Procès Normandeau: les coaccusés se disent victimes d’un système de fuites médiatiques

La chasse aux fuites médiatiques s’ouvre officiellement ce mercredi au palais de justice de Québec, où l’ex-entrepreneur Lino Zambito doit témoigner en marge du procès des ex-ministres libéraux Nathalie Normandeau et Marc-Yvan Côté.
Devant le juge André Perreault, la défense tente de faire valoir qu’« un système de fuites orchestrées minutieusement pour déstabiliser le gouvernement et le Parti libéral » nuit aux droits des six coaccusés d’avoir un procès juste et équitable — et commande donc l’arrêt des procédures judiciaires.
Outre Nathalie Normandeau et Marc-Yvan Côté, Bruno Lortie, François Roussy, France Michaud et Mario Martel font face à divers chefs de complot, de corruption de fonctionnaires et d’abus de confiance.
« Ce qu’on a, monsieur le juge, ce sont des soupçons ou des probabilités de culpabilité qui flottent sur un groupe de quatre personnes », a déclaré mardi l’avocat Jacques Larochelle, au sujet des sources à l’origine de fuites journalistiques.
Il estime que le témoignage des journalistes Marie-Maude Denis et Louis Lacroix, de Radio-Canada et de Cogeco, sera « nécessaire » pour prouver qu’un « groupe de représentants de l’ordre » a tenté d’établir au Québec « un système de justice parallèle » en s’évertuant à révéler aux médias des informations touchant des enquêtes policières.
En « dernier recours »
Sauf que la Cour suprême a statué en 2010 que les tribunaux ne doivent contraindre un journaliste à rompre une promesse de confidentialité faite à une source qu’en « dernier recours », a rappelé le juge Perreault. Pour cela — entre autres —, les journalistes Lacroix et Denis ont déposé des requêtes demandant qu’on les libère de l’obligation de témoigner en cour.

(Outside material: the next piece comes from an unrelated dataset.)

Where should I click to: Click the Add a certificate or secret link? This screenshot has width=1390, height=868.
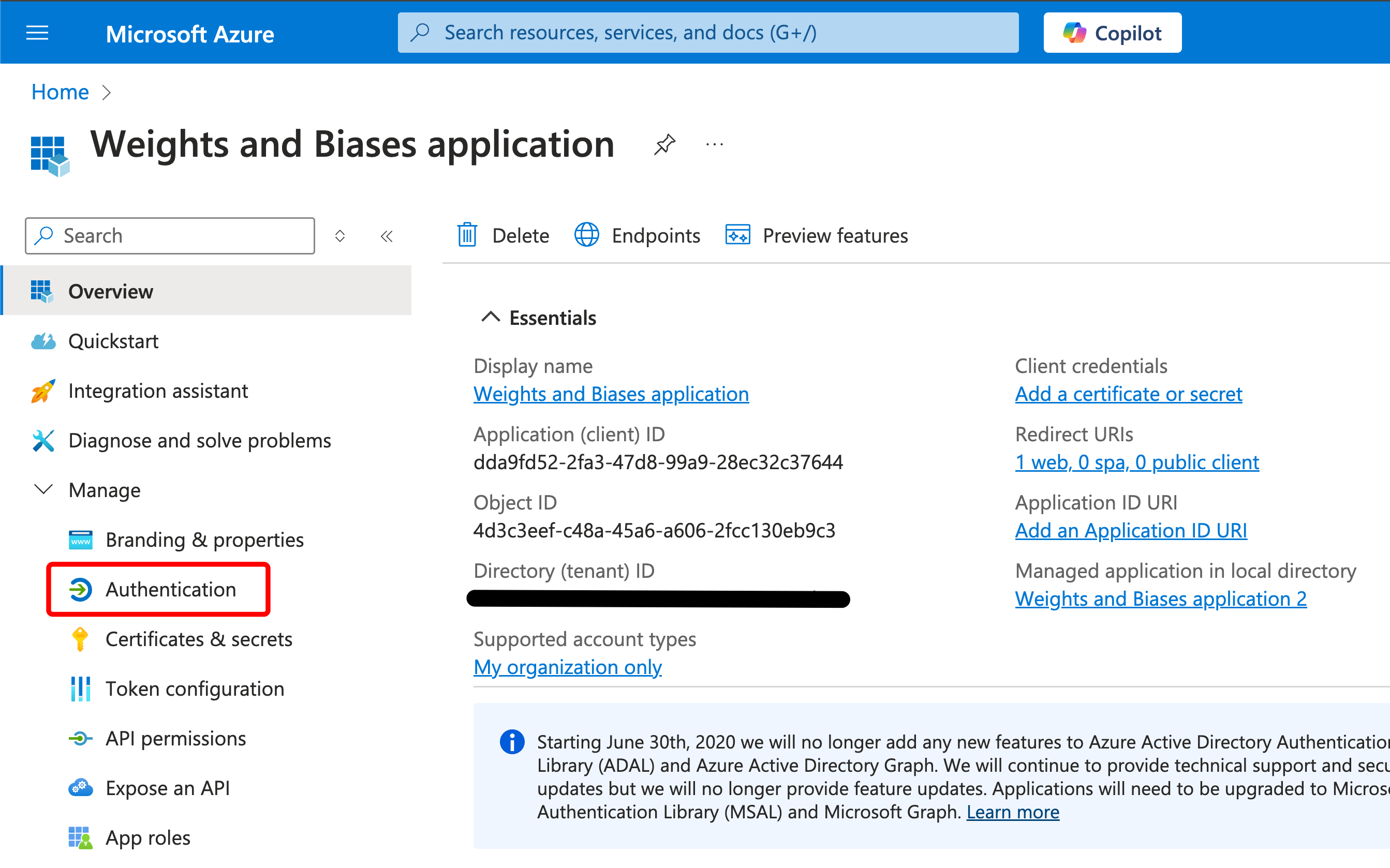tap(1128, 394)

Les débats entourant celles-ci auront lieu une fois que seront terminés les témoignages d’autres personnes qui pourraient, selon la défense, permettre de déterminer les sources à la base de reportages qu’elle juge préjudiciables aux accusés.

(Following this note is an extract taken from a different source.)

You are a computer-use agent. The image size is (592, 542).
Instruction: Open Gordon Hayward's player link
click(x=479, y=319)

Parmi eux : Lino Zambito. La défense avance que l’ex-témoin vedette de la commission Charbonneau « sous-entend » dans son autobiographie que la source de deux reportages de l’émission Enquête de Radio-Canada est l’ex-procureur en chef du Bureau de lutte contre la corruption et la malversation Sylvain Lépine. Ce dernier sera aussi entendu en Cour.
Aussi attendu à la barre : un enquêteur principal du dossier Joug de l’Unité permanente anticorruption, Mathieu Venne.
Dans sa requête en arrêt des procédures, la défense s’est attardée à son intérêt pour un dossier d’octroi de subvention impliquant l’ex-ministre Sam Hamad et l’entreprise Premier Tech, représentée par Marc-Yvan Côté. Ce même dossier a fait l’objet d’un reportage de l’émission Enquête ; il fait partie de ces reportages qui ont condamné les accusés « de facto dans l’esprit du public », selon la défense.
Cette dernière se défend d’avoir la « prétention d’établir l’identité exacte des sources à l’origine des fuites », mais avance que « l’immense majorité des fuites ne peut provenir que de l’État » et, plus précisément, « des forces policières ou de la poursuite ».